Here, it was when children were told, “You are too small. You are
not important.” Somebody finally said, “Would you kids please go
away?” And I think that is when Jesus Christ, Lord of Glory,
snapped, and He said, “Don’t you dare send those children away!” It
is one of the most powerful moments in His teaching.
So, I unpack Jesus and the children. I unpack through Scripture that
God not only loves children, but He respects them, and He uses them
very powerfully. They are not the Church someday, of tomorrow, of
the future, they are the Church of today. I go all through the
Scriptures. Almost anytime a child is featured in the Scriptures,
God is doing something that a grown up could never do. So, I talk
about the great Israeli army that lacked enough faith to kill a
giant, but a little boy did. All he had was a sling and faith. God
needed great faith, and He chose a child. He goes to his High Priest
Eli who had become so evil that God could not even talk to him
anymore. He hadn’t talked to Israel for almost 400 years. He chose a
pure, clear channel. He needed a clear channel, and He chose a
little boy, Samuel. It was a little girl who told Captain Naaman to
jump in the river to be healed of his leprosy. None of his troops
had the courage to do that. Little eight-year-old boy, King Josiah
was one of the best kings. You go into the New Testament, and Jesus
taught in the temple at age 12. Jesus didn’t feed 5,000 people until
a little boy came forward with everything he had. Us grownups would
have said, “Excuse me, but I was smart enough to bring my own lunch,
so I’m sorry for the rest of you.” Or we would have said, doing the
math, “…this is not going to feed everybody anyways, so you can have
one fish and two loaves.” Only a child would say, "take everything."

**Word and item position data**
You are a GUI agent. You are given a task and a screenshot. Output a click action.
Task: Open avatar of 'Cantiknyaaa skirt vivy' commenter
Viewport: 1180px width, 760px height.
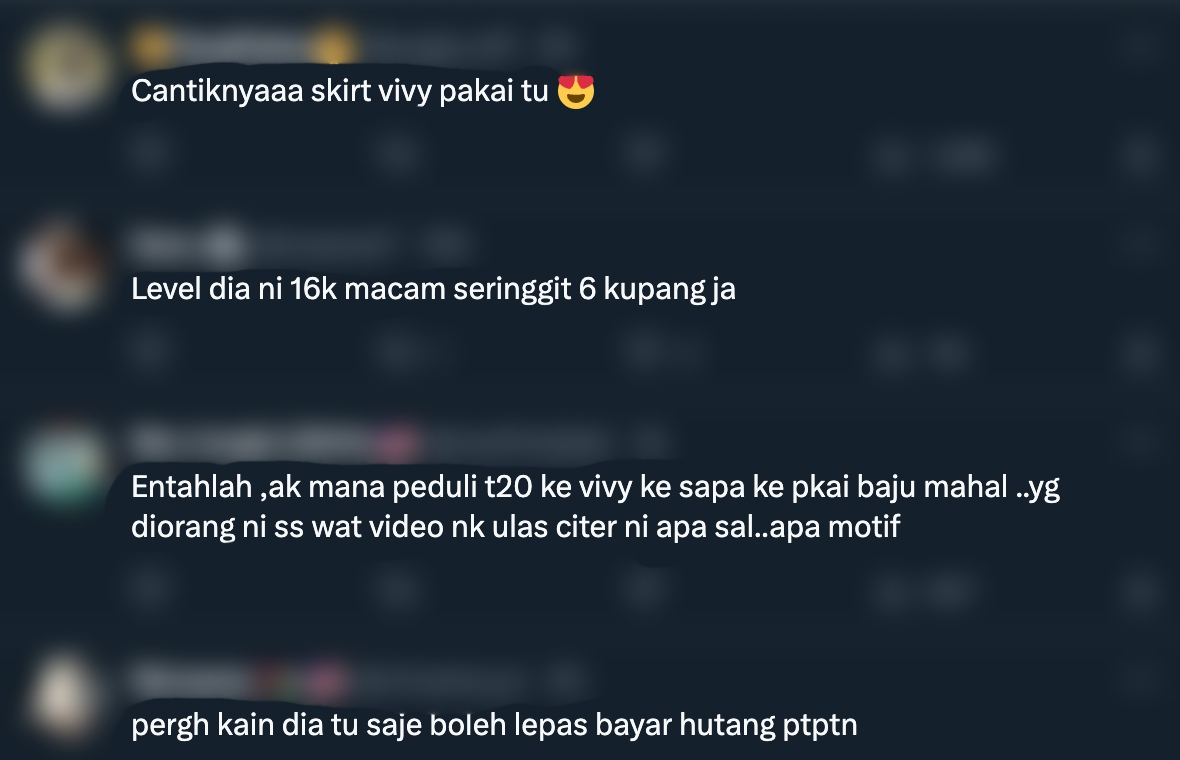pyautogui.click(x=64, y=68)
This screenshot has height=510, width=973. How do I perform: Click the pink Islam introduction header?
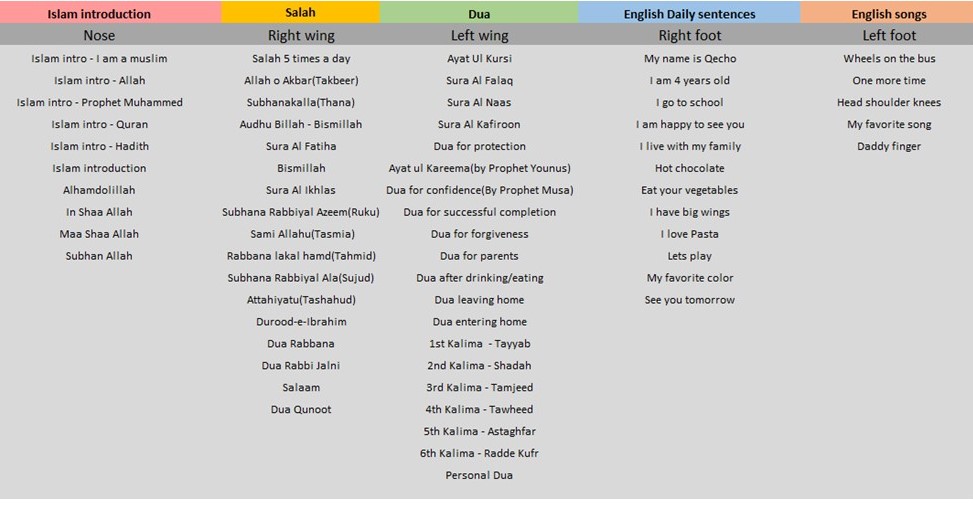click(99, 14)
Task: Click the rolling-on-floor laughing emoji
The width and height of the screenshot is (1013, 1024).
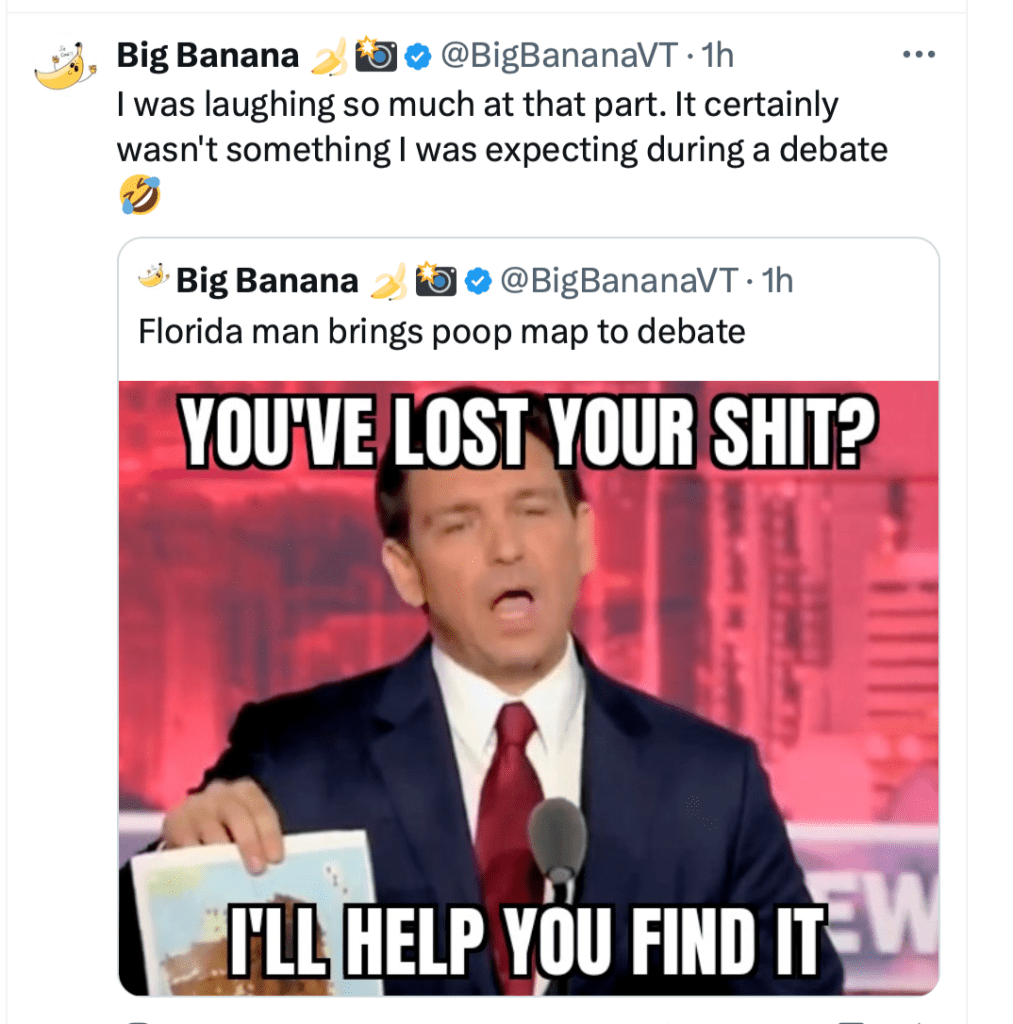Action: coord(140,195)
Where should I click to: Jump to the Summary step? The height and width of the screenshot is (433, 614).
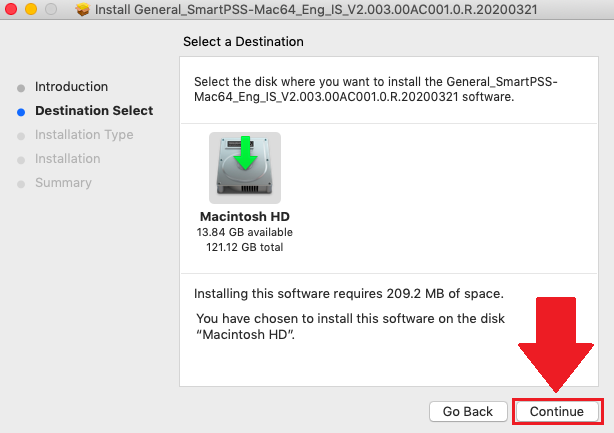tap(63, 183)
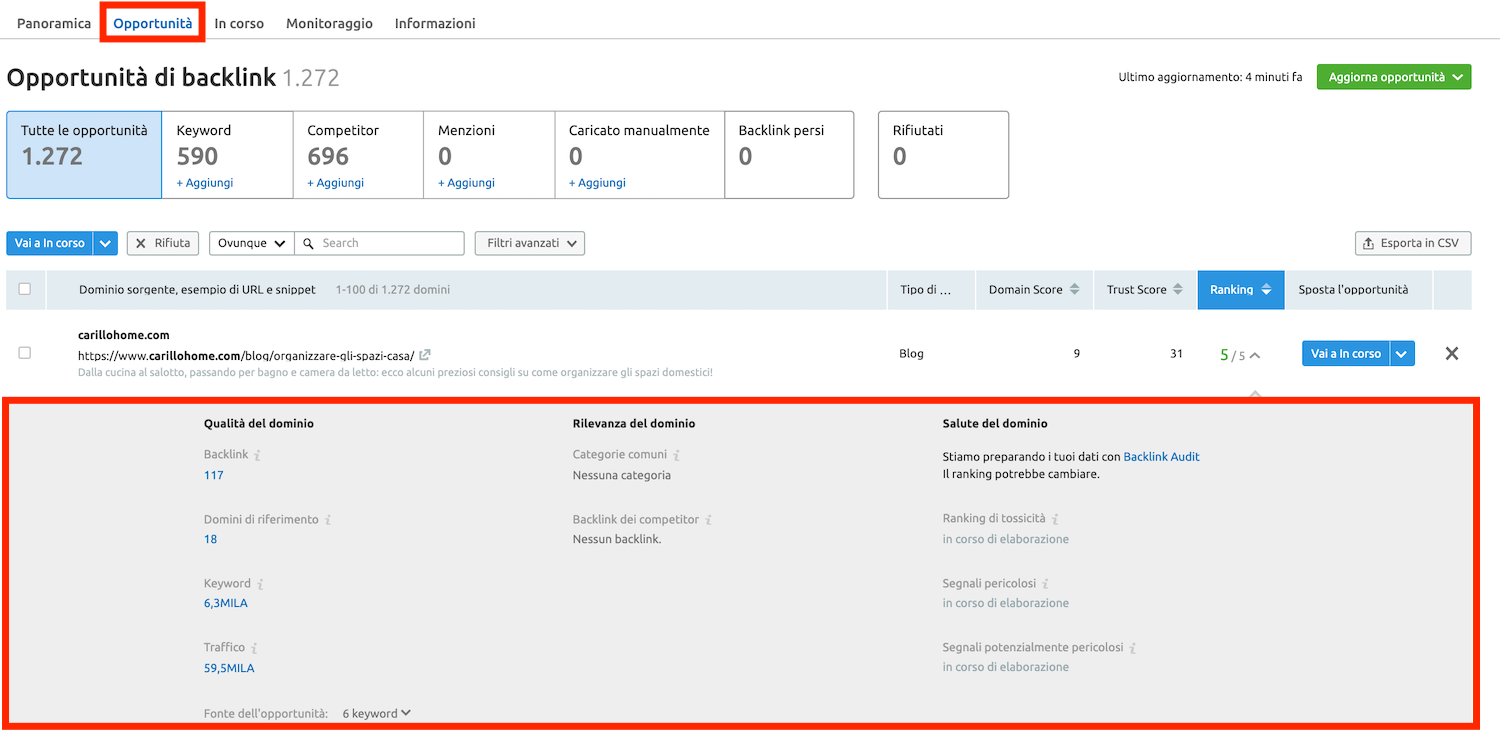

**Problem details**
According to the passage, why did God choose the little boy Samuel? Explain in one to three sentences. Rely only on the passage for what comes next.

**The answer**
The high priest Eli had become so evil that God could not even talk to him anymore. God needed a pure, clear channel, so He chose Samuel.